HIV infection is associated with elevated expression of IL-10 and PD-L1, contributing to impairment of T cell effector functions. In autoimmunity, tumor immunology, and some viral infections, Bregs modulate T cell function via IL-10 production. In this study, we tested the hypothesis that during HIV infection, Bregs attenuate CD8(+) T cell effector function, contributing to immune dysfunction. We determined that in vitro, TLR2-, TLR9-, and CD40L-costimulated Bregs from HIV(-) individuals exhibited a high frequency of cells expressing IL-10 and PD-L1. Compared with Bregs from HIV(-) individuals, a significantly higher percentage of Bregs from HIV(+) individuals spontaneously expressed IL-10 (P=0.0218). After in vitro stimulation with HIV peptides, Breg-depleted PBMCs from HIV(+) individuals exhibited a heightened frequency of cytotoxic (CD107a(+); P=0.0171) and HIV-specific CD8(+) T cells compared with total PBMCs.
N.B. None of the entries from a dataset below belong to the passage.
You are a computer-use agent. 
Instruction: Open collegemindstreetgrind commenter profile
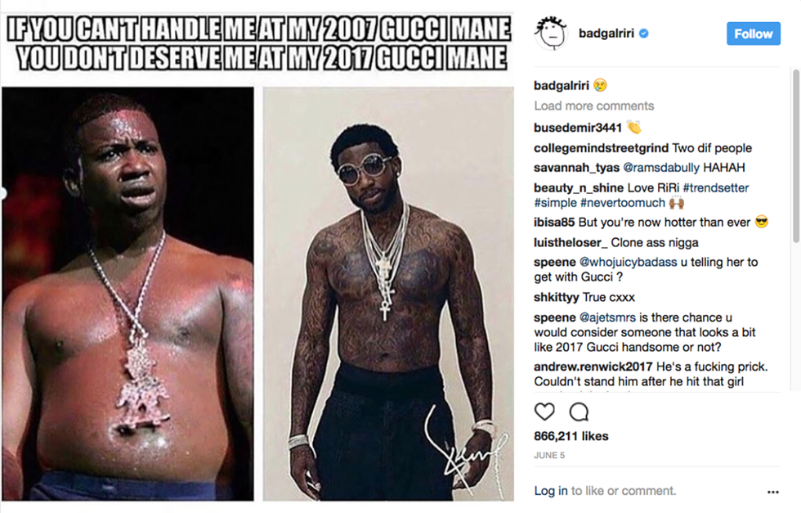pyautogui.click(x=601, y=148)
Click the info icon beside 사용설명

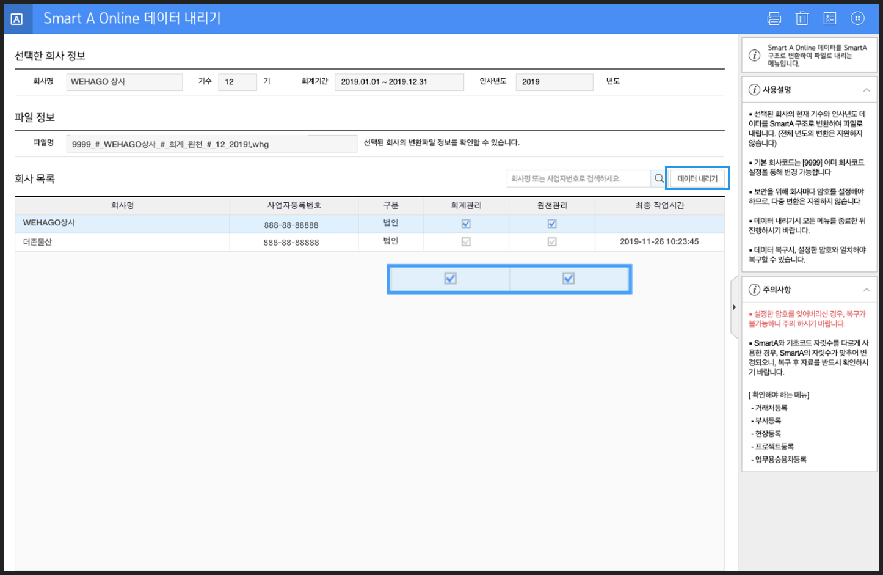tap(754, 90)
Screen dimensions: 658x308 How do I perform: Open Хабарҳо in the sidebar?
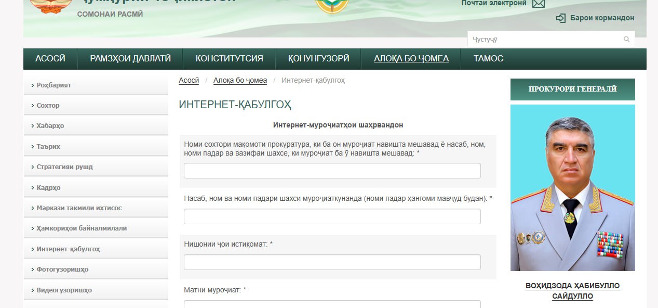(50, 126)
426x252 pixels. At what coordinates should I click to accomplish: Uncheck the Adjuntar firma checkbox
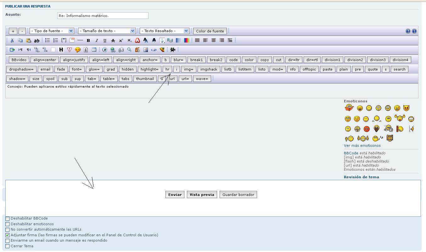(x=8, y=235)
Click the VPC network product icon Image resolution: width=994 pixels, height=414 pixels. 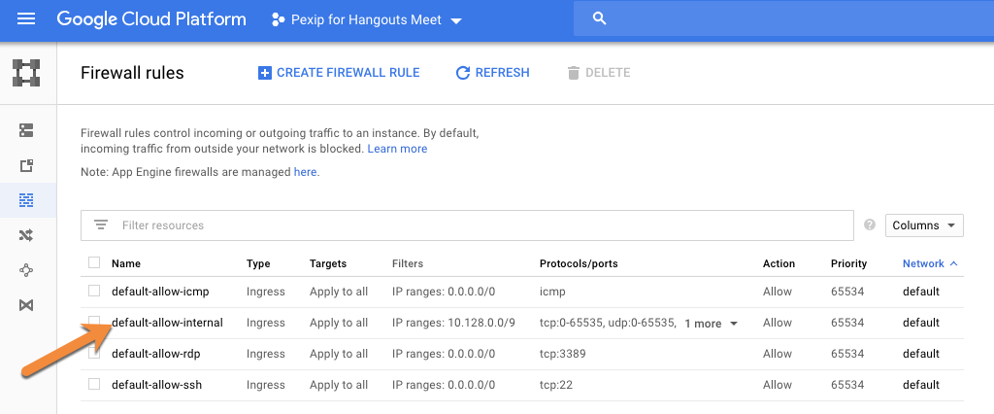[x=26, y=73]
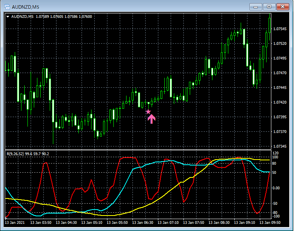Open the AUDNZD,M5 one-click trading triangle
This screenshot has width=294, height=231.
(8, 17)

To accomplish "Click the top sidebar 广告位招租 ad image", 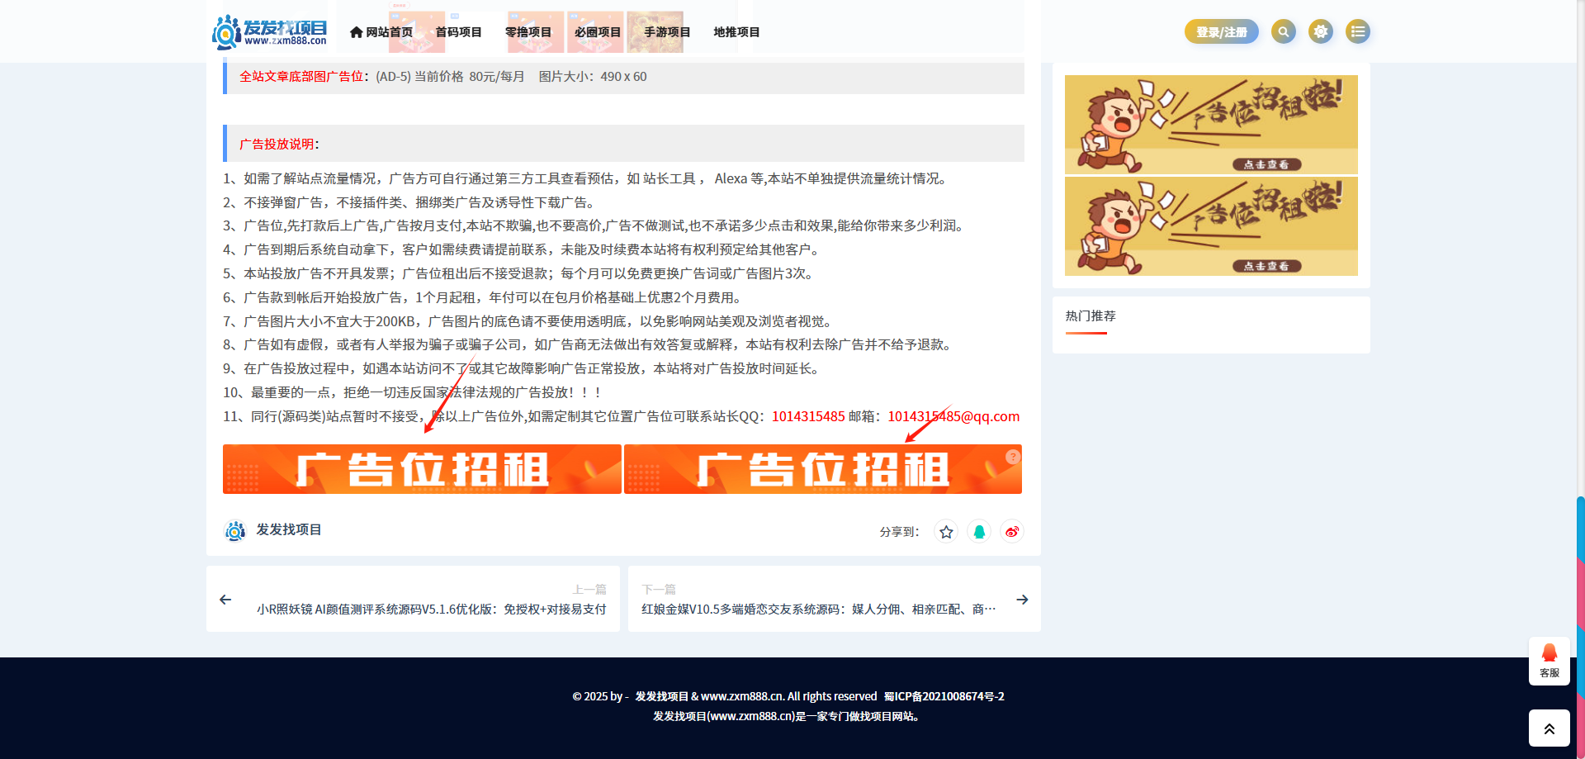I will [x=1211, y=125].
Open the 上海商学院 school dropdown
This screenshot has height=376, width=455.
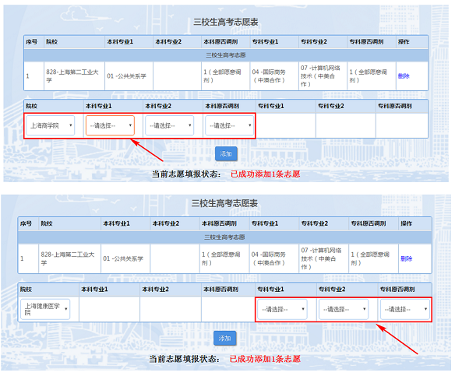[x=50, y=125]
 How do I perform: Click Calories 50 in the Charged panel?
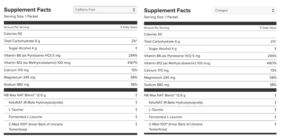153,34
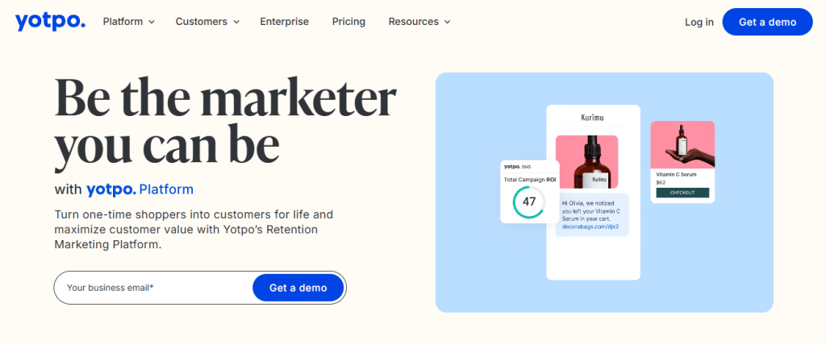
Task: Click the Kurimu store title
Action: coord(592,118)
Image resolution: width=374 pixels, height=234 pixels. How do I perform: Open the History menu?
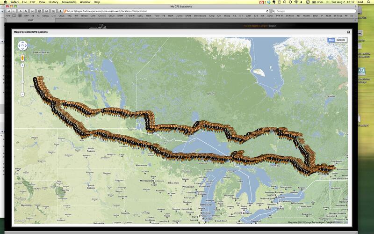(x=52, y=2)
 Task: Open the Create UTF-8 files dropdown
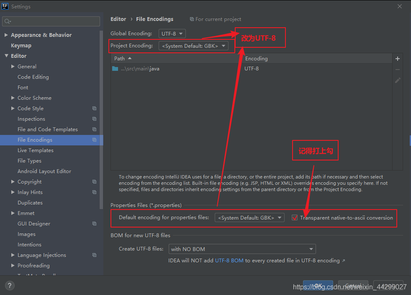[242, 249]
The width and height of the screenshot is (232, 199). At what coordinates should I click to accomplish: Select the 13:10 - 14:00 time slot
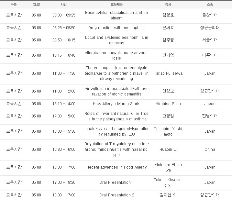point(64,104)
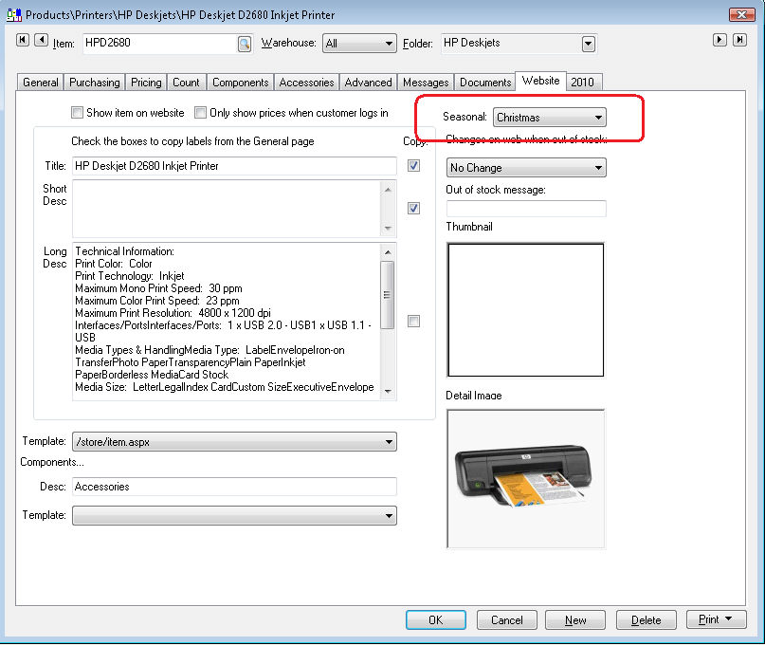
Task: Enable Show item on website checkbox
Action: 78,113
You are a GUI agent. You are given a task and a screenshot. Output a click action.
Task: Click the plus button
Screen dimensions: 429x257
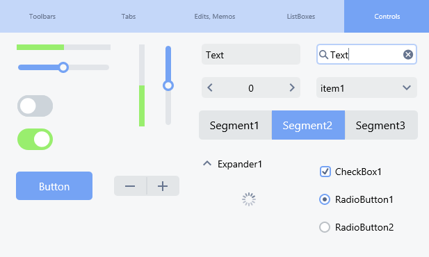163,186
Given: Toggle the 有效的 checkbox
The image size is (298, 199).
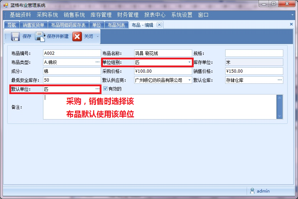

Furthermore, Breg depletion led to enhanced proliferation of total CD8(+) and CD107a(+)CD8(+) T cells (P=0.0280, and P=0.0102, respectively). In addition, augmented CD8(+) T cell effector function in vitro was reflected in a 67% increased clearance of infected CD4(+) T cells. The observed Breg suppression of CD8(+) T cell proliferation was IL-10-dependent. In HIV(+) individuals, Breg frequency correlated positively with viral load (r=0.4324; P=0.0095), immune activation (r=0.5978; P=0.0005), and CD8(+) T cell exhaustion (CD8(+)PD-1(+); r=0.5893; P=0.0101). Finally, the frequency of PD-L1-expressing Bregs correlated positively with CD8(+)PD-1(+) T cells (r=0.4791; P=0.0443). Our data indicate that Bregs contribute to HIV-infection associated immune dysfunction by T cell impairment, via IL-10 and possibly PD-L1 expression.